Italian footballer (born 1969)

Ettore Gandini (born 1 May 1969 in Varese) is a retired Italian footballer who played as a goalkeeper.

==Career==
Gandini played for the Varese youth teams and began to play with the senior team in Serie C2, with whom he won the league title in the 1989–90 season. In 1993, he was bought by Reggiana and loaned out to Barletta and Crevalcore. In 1995, he was the reserve of Reggiana's starting goalkeeper Marco Ballotta and the team obtained promotion to Serie A. The subsequent season he continued to be a reserve but managed to play one Serie A match, against Fiorentina. He ended his career in Serie C and Eccellenza.

His career was well documented in Chapter 8 – Seven Minutes in Serie A, in the 2006 book 'Forza Italia - The Fall and Rise of Italian Football' by Irish journalist Paddy Agnew. The chapter particularly concentrates on his struggles to gain a first team place throughout his career from Serie C all the way up to Serie A and how he was unable to make it into the first team, despite the fact that the first team goal keeper Marco Ballotta performed poorly throughout the season and at one point was even linked with a move to Lazio, which confirmed Gandini's place as the first team keeper. Unfortunately the move fell through and Ballotta kept his place as the first team goalkeeper. In addition to this, when they were mathematically relegated, the club actually began giving youth team players from Conigliano Veneto, where the son of Reggiana's managing director worked, a chance to play. The club would receive money for this in exchange. During the famous game with Fiorentina, in which Batistuta and Robbiatti had put the latter team ahead 3–0 and sealed the game, the then Reggianna manager Francesco Oddo decided to bring on some substitutes.
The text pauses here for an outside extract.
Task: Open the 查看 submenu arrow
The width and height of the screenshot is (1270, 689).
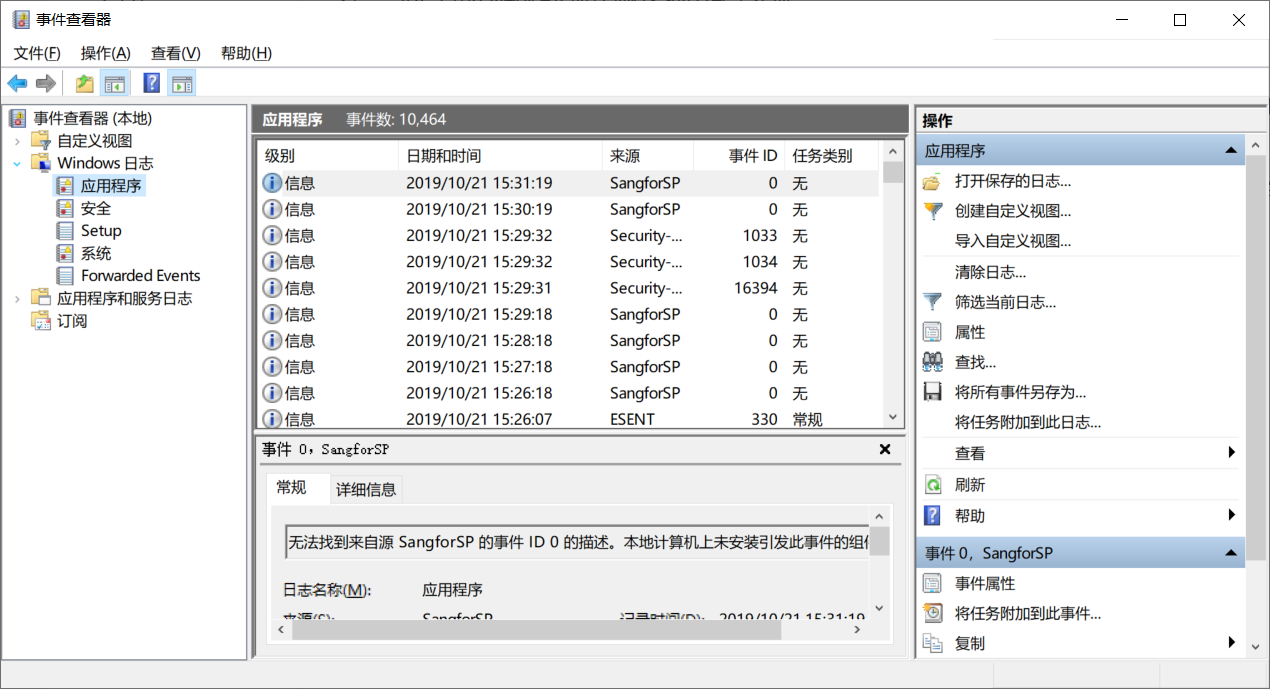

His final substitute was a young reserve, at which point Italian Veteran and former Napoli player Fernando De Napoli shouted at the manager and demanded that Gandini be brought on. He eventually got to play 7 minutes in Serie A, when Oddo changed his mind. The following week, during the final game of the season, however he was once again relegated to the bench, with Ballotta taking the first team place. He eventually quit football and concentrated on his career in golf learning.

==Career statistics==
- 1988–1993 Varese 73 (-58)
- 1993 Reggiana 0 (0)
- 1993–1994 → Barletta 24 (-19)
- 1994–1995 → Crevalcore 31 (-40)
- 1995–1997 Reggiana 1 (0)
- 1997–1998 Novara 14 (-14)
- 1998–1999 Fiorenzuola 8 (-13)
- 2000–2001 Viggiù 25 (-?)
- 2001–2002 Real Saronno 5 (-?)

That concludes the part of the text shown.